If you’ve ever tried to qualify for bonus interest from a bank like DBS or OCBC, you’ve probably run into three letters that sound like admin hell: ADB.
Average Daily Balance determines whether you earn that sweet “savings growth” bonus. But unless you’re logging your account daily (you’re not), it’s a mystery how your actual balance changes affect it.
We built a tool to fix that.
Usual Problem: Growth Bonus
Most “Grow” accounts expect your average daily balance this month to be higher than last month — sometimes by a fixed amount (e.g. +$500), sometimes just “positive growth.”
But what happens when you:
- Get paid mid-month?
- Forget about income tax GIRO deduction?
- Transfer funds out for a bill, then back in?
You don’t want to just vibe your way through that.
The Tool: ADB Scenario Planner
Our new ADB Scenario Planner gives you a week-by-week simulation to help you nail your ADB target — without doing math in a spreadsheet.
It does the following:
Lets you enter:
- Current balance
- Current ADB
- Last month’s ADB
- Your growth goal (e.g. +$500)
- Any ADB cap (some accounts don’t reward balances above a limit)
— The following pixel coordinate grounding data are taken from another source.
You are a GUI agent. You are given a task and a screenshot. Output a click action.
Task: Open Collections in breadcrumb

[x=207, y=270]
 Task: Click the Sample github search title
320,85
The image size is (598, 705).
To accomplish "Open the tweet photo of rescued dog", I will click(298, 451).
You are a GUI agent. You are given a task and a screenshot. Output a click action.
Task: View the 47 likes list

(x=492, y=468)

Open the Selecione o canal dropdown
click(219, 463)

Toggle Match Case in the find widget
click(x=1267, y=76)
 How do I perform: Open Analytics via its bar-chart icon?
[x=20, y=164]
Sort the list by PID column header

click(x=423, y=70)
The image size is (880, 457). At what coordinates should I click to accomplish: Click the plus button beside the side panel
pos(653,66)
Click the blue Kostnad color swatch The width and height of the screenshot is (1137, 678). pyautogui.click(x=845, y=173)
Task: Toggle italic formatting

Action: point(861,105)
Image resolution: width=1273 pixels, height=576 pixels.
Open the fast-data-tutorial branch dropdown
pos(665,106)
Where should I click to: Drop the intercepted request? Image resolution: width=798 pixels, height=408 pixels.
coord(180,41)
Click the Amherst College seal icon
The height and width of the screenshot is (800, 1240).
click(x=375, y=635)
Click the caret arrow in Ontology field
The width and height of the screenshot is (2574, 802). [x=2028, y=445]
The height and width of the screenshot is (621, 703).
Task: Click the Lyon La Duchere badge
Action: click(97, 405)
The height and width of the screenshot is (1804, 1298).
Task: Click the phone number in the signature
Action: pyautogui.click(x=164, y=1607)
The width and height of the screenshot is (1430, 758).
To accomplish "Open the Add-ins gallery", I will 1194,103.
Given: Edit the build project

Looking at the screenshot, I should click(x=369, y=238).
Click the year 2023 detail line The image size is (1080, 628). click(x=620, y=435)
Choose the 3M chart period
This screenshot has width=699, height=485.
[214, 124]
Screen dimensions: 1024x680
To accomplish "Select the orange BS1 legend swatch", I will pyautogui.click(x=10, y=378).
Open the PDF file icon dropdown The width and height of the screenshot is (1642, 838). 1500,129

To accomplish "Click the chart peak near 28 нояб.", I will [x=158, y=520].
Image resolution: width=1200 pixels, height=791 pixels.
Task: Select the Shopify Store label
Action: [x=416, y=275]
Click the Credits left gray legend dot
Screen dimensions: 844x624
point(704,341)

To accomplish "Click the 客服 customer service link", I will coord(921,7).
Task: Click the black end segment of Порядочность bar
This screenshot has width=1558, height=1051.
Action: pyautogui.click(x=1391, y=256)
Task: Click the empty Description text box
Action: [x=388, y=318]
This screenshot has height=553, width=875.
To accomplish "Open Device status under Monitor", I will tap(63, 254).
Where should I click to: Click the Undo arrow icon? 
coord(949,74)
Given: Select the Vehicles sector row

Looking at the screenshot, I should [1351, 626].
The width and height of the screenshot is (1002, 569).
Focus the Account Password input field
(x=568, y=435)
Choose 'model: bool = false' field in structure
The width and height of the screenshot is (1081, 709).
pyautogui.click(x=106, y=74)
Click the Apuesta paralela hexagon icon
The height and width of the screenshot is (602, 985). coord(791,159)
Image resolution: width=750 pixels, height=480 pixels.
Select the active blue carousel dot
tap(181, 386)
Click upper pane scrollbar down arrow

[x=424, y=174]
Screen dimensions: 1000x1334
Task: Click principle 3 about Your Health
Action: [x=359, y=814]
- Individual inflows and outflows on specific dates (salary, expenses, transfers)
Simulates the remaining days of the month
Tells you:
- Whether you’re on track
- Whether you’re over the cap
- What you can do to try to fix it
Example output:
✅ Growth met ❌ ADB exceeds cap
⚠️ Suggestion: Withdraw $12,000 to bring ADB closer to cap without losing bonus
If you can act NOW: Withdraw $X
If bo bian: Withdraw $Y some time around month-end
Use It Here
Use it once a month. Or every Monday. Or every time you see your boss’s chao bin. You do you.
In a Nutshell
Don’t leave your bonus interest to vibes.
This tool won’t guarantee wealth, but it will save you from losing free money. Like when you walk into Burger King and realise you’re the only person without coupons. Don’t be that person.